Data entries
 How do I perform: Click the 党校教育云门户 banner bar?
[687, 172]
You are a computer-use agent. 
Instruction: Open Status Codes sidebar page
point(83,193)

Required action » Print out the records exactly as they were entered.

Response area »
 How do I perform: Click the 党校教育云门户 banner bar?
[687, 172]
You are a computer-use agent. 
Instruction: Open Status Codes sidebar page
point(83,193)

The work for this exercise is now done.